Saturday, May 31, 2008

finally some rain

It was the first Saturday CSA distribution & things went smoothly.  I met so many of our members, but I'm not sure I'll remember all the names!  Everyone went home with loads of spinach, lettuce, arugula, radishes, & turnips.  I can't wait to get to know everyone throughout the summer--- it is so satisfying to smile & shake hands with the people who are directly going to ingest the fruits of your labor.  

It was also a bit strange to see the place from the consumer perspective.  We put our bins of veggies out, re-stocking them throughout the morning, and it looks a little like a grocery store.  Here there are fresh, succulent leaves of spinach, and shiny red bunches of radishes.  I've actually never seen anything so fresh in any supermarket.  But watching a hundred people place these veggies into plastic bags, and carry them to their cars in canvas or paper bags, was something else.  

I've seen those groceries at their seed stage, coming out of white paper packets from Johnny's.  I've pulled a rusty hoe next to rows of tiny seedlings, my gloved fingers have massaged the dry earth around the little spinach plants, my sore back has lifted and placed frost-cloth over them.  And then my freshly sharpened knife and I have plucked these leaves from an inch above the ground, to dunk, dry, lift, and carry them to the table.  I am a "producer" of food-- but food produces itself, I just help it along.  It's quite a miracle, actually.  And I love to be part of it all.  Of course all the folks eating the spinach are part of it as well.  I wouldn't have a job if it weren't for their support (the "CS" in "CSA")... and their gratitude & feedback is what keeps me going when my back starts hurting & I think about maybe a nice air-conditioned office somewhere...   but food!  We all love food.

This is what rye looks like when it "goes to seed"... everything's been growing faster than we can mow it down.  But it's quite beautiful, all this lush spring green.
This is what vetch looks like in flower.  

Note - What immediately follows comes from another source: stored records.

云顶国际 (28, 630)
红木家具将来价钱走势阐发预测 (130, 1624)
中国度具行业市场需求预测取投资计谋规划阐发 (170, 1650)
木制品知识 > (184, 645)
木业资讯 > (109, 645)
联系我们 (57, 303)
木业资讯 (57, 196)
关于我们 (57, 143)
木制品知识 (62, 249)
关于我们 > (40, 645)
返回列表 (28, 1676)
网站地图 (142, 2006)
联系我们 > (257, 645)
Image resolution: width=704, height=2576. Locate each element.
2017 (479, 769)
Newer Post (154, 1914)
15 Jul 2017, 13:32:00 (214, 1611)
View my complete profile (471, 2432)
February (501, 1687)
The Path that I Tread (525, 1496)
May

And I planted the rest of the 3 Sisters Garden!   Hopi Blue Corn, from greenhouse starts, and also some direct-seed corn.  In the corners I planted Mammoth Sunflowers.  Around the bottom edge I will plant broom corn in a few days when it's ready in the greenhouse.  I also planted some Amaranth, which makes these beautiful tall magenta flowers, as well as an edible grain.  There will also be some other varieties of tall sunflowers.  All of these plants will form the first "sister"... the one that stands "tall and proud" and will form a living trellis structure for the beans to grow on!  Everything was planted with 3' spacing in between.
It was hot and humid while I was planting (barefoot) and I kept hearing rumbles that sounded like planes in the distance.  It was bright & sunny so I didn't even think it was thunder until it kept happening enough for me to realize a storm was approaching!
Maybe I wouldn't need to irrigate the plot after all!  I begged the sky to let loose it's burden.  And it answered with wind & lightning.   I ran around the farm, putting the sheep and chickens in, closing gates & greenhouse, and even managed to rapidly plant a row of my own project-plants next to the peppers & flower garden:  okra, colored cotton, dragons-tongue beans, epazote, & cayenne peppers.  I wanted to take advantage of the natural irrigation that was about to happen.  I hate moving pipes.  Everything closed up, I laid down on the deck behind the barn & watched the clouds swirl until they started dropping.
We did get some rain, almost 1/2"... but it blew over in an hour or so, and the sun came out again.  I want steady rain!  I want the ground to be saturated deep down, so all those corn roots can follow the drops down & secure themselves in the ground.  I want a week of rainy days.  Unfortunately my desires have no influence on the weather.  I take what it gives, and work around what it doesn't.  Being a farmer is incredibly humbling.